* THE RECORDS
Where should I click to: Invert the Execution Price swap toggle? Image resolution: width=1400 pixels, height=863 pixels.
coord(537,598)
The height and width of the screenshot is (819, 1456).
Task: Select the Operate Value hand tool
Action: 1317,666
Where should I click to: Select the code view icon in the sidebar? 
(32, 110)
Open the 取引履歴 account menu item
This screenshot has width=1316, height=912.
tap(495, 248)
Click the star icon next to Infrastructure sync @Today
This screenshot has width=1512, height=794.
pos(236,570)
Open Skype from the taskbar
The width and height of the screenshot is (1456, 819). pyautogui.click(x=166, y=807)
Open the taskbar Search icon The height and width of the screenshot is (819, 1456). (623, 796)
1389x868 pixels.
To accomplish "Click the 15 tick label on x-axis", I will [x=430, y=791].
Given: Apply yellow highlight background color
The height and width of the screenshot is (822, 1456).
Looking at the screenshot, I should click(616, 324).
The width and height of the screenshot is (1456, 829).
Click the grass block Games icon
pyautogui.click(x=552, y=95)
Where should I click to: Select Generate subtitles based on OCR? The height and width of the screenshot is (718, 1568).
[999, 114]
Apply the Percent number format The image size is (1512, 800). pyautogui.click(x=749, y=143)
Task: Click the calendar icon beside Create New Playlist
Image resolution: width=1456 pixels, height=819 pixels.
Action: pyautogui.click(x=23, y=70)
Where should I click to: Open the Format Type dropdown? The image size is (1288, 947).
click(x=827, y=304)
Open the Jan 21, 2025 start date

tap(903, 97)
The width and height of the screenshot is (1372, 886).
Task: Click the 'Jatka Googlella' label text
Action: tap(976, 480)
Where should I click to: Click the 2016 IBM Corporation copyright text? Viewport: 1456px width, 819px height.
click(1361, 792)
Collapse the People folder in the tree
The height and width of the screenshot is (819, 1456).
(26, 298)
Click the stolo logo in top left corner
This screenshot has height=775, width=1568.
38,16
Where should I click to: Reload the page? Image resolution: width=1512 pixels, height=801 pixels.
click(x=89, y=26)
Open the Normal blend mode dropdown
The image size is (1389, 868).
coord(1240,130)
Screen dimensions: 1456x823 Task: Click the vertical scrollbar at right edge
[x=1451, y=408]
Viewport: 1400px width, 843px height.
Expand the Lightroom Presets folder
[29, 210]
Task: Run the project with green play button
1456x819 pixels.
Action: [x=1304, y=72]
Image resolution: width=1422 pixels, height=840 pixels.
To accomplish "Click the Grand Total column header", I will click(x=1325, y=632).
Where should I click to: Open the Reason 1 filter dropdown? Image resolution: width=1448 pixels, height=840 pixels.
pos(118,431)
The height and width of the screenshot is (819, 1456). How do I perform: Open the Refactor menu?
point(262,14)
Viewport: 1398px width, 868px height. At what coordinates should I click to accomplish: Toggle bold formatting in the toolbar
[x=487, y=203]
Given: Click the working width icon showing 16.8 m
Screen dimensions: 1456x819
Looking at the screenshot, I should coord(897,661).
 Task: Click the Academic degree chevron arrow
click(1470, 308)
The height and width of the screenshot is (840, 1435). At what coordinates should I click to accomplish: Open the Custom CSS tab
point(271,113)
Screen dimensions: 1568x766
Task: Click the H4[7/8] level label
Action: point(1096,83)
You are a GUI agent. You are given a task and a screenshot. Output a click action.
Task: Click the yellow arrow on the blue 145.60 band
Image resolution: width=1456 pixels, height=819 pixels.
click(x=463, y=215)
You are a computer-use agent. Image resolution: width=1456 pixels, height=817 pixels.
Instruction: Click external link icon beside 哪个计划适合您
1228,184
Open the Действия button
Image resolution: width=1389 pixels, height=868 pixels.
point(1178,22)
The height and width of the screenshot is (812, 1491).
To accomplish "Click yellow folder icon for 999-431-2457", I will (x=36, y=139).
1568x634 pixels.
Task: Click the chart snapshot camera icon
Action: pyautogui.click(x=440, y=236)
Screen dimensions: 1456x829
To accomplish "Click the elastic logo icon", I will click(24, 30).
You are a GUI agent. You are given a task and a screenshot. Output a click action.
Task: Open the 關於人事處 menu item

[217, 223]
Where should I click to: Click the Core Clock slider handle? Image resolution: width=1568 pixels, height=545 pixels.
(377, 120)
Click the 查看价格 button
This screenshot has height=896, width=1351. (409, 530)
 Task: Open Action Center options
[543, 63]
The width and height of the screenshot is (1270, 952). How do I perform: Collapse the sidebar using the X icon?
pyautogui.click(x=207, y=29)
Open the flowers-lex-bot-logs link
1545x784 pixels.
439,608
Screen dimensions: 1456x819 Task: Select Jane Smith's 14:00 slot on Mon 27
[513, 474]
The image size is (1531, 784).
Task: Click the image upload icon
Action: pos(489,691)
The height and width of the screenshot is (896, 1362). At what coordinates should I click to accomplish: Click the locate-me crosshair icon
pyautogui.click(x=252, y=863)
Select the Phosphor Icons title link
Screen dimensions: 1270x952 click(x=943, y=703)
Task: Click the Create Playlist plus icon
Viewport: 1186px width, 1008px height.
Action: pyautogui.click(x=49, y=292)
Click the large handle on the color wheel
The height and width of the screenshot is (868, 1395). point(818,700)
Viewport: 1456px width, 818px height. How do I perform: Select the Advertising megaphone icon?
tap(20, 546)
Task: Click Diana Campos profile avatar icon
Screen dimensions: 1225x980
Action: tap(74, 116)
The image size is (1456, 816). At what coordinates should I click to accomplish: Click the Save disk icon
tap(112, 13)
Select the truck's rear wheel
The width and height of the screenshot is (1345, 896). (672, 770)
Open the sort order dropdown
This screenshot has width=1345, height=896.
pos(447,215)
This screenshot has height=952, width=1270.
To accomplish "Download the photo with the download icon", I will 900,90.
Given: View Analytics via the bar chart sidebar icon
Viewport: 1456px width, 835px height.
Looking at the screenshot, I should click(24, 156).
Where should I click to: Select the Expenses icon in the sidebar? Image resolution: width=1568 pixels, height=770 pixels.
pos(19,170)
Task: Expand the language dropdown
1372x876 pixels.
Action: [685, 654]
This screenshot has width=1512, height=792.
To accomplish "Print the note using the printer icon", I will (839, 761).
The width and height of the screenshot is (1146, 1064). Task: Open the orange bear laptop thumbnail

* YOUR INSTRUCTIONS
Print every entry from the material exactly.

* TASK RESPONSE
Where should I click to: Invert the Execution Price swap toggle? Image resolution: width=1400 pixels, height=863 pixels.
coord(537,598)
The height and width of the screenshot is (819, 1456).
Task: Select the Operate Value hand tool
Action: 1317,666
Where should I click to: Select the code view icon in the sidebar? 
(32, 110)
Open the 取引履歴 account menu item
This screenshot has width=1316, height=912.
tap(495, 248)
Click the star icon next to Infrastructure sync @Today
This screenshot has width=1512, height=794.
pos(236,570)
Open Skype from the taskbar
The width and height of the screenshot is (1456, 819). pyautogui.click(x=166, y=807)
Open the taskbar Search icon The height and width of the screenshot is (819, 1456). (623, 796)
1389x868 pixels.
To accomplish "Click the 15 tick label on x-axis", I will [x=430, y=791].
Given: Apply yellow highlight background color
The height and width of the screenshot is (822, 1456).
Looking at the screenshot, I should click(616, 324).
The width and height of the screenshot is (1456, 829).
Click the grass block Games icon
pyautogui.click(x=552, y=95)
Where should I click to: Select Generate subtitles based on OCR? The height and width of the screenshot is (718, 1568).
[999, 114]
Apply the Percent number format The image size is (1512, 800). pyautogui.click(x=749, y=143)
Task: Click the calendar icon beside Create New Playlist
Image resolution: width=1456 pixels, height=819 pixels.
Action: pyautogui.click(x=23, y=70)
Where should I click to: Open the Format Type dropdown? The image size is (1288, 947).
click(x=827, y=304)
Open the Jan 21, 2025 start date

tap(903, 97)
The width and height of the screenshot is (1372, 886).
Task: Click the 'Jatka Googlella' label text
Action: tap(976, 480)
Where should I click to: Click the 2016 IBM Corporation copyright text? Viewport: 1456px width, 819px height.
click(1361, 792)
Collapse the People folder in the tree
The height and width of the screenshot is (819, 1456).
(26, 298)
Click the stolo logo in top left corner
This screenshot has height=775, width=1568.
38,16
Where should I click to: Reload the page? Image resolution: width=1512 pixels, height=801 pixels.
click(x=89, y=26)
Open the Normal blend mode dropdown
The image size is (1389, 868).
coord(1240,130)
Screen dimensions: 1456x823 Task: Click the vertical scrollbar at right edge
[x=1451, y=408]
Viewport: 1400px width, 843px height.
Expand the Lightroom Presets folder
[29, 210]
Task: Run the project with green play button
1456x819 pixels.
Action: [x=1304, y=72]
Image resolution: width=1422 pixels, height=840 pixels.
To accomplish "Click the Grand Total column header", I will click(x=1325, y=632).
Where should I click to: Open the Reason 1 filter dropdown? Image resolution: width=1448 pixels, height=840 pixels.
pos(118,431)
The height and width of the screenshot is (819, 1456). How do I perform: Open the Refactor menu?
point(262,14)
Viewport: 1398px width, 868px height. At what coordinates should I click to accomplish: Toggle bold formatting in the toolbar
[x=487, y=203]
Given: Click the working width icon showing 16.8 m
Screen dimensions: 1456x819
Looking at the screenshot, I should coord(897,661).
 Task: Click the Academic degree chevron arrow
click(1470, 308)
The height and width of the screenshot is (840, 1435). At what coordinates should I click to accomplish: Open the Custom CSS tab
point(271,113)
Screen dimensions: 1568x766
Task: Click the H4[7/8] level label
Action: point(1096,83)
You are a GUI agent. You are given a task and a screenshot. Output a click action.
Task: Click the yellow arrow on the blue 145.60 band
Image resolution: width=1456 pixels, height=819 pixels.
click(x=463, y=215)
You are a computer-use agent. Image resolution: width=1456 pixels, height=817 pixels.
Instruction: Click external link icon beside 哪个计划适合您
1228,184
Open the Действия button
Image resolution: width=1389 pixels, height=868 pixels.
point(1178,22)
The height and width of the screenshot is (812, 1491).
To accomplish "Click yellow folder icon for 999-431-2457", I will (x=36, y=139).
1568x634 pixels.
Task: Click the chart snapshot camera icon
Action: pyautogui.click(x=440, y=236)
Screen dimensions: 1456x829
To accomplish "Click the elastic logo icon", I will click(24, 30).
You are a GUI agent. You are given a task and a screenshot. Output a click action.
Task: Open the 關於人事處 menu item

[217, 223]
Where should I click to: Click the Core Clock slider handle? Image resolution: width=1568 pixels, height=545 pixels.
(377, 120)
Click the 查看价格 button
This screenshot has height=896, width=1351. (409, 530)
 Task: Open Action Center options
[543, 63]
The width and height of the screenshot is (1270, 952). How do I perform: Collapse the sidebar using the X icon?
pyautogui.click(x=207, y=29)
Open the flowers-lex-bot-logs link
1545x784 pixels.
439,608
Screen dimensions: 1456x819 Task: Select Jane Smith's 14:00 slot on Mon 27
[513, 474]
The image size is (1531, 784).
Task: Click the image upload icon
Action: pos(489,691)
The height and width of the screenshot is (896, 1362). At what coordinates should I click to accomplish: Click the locate-me crosshair icon
pyautogui.click(x=252, y=863)
Select the Phosphor Icons title link
Screen dimensions: 1270x952 click(x=943, y=703)
Task: Click the Create Playlist plus icon
Viewport: 1186px width, 1008px height.
Action: pyautogui.click(x=49, y=292)
Click the large handle on the color wheel
The height and width of the screenshot is (868, 1395). point(818,700)
Viewport: 1456px width, 818px height. How do I perform: Select the Advertising megaphone icon?
tap(20, 546)
Task: Click Diana Campos profile avatar icon
Screen dimensions: 1225x980
Action: tap(74, 116)
The image size is (1456, 816). At what coordinates should I click to accomplish: Click the Save disk icon
tap(112, 13)
Select the truck's rear wheel
The width and height of the screenshot is (1345, 896). (672, 770)
Open the sort order dropdown
This screenshot has width=1345, height=896.
pos(447,215)
This screenshot has height=952, width=1270.
To accomplish "Download the photo with the download icon", I will 900,90.
Given: View Analytics via the bar chart sidebar icon
Viewport: 1456px width, 835px height.
Looking at the screenshot, I should click(24, 156).
Where should I click to: Select the Expenses icon in the sidebar? Image resolution: width=1568 pixels, height=770 pixels.
pos(19,170)
Task: Expand the language dropdown
1372x876 pixels.
Action: [685, 654]
This screenshot has width=1512, height=792.
To accomplish "Print the note using the printer icon", I will (839, 761).
The width and height of the screenshot is (1146, 1064). Task: Open the orange bear laptop thumbnail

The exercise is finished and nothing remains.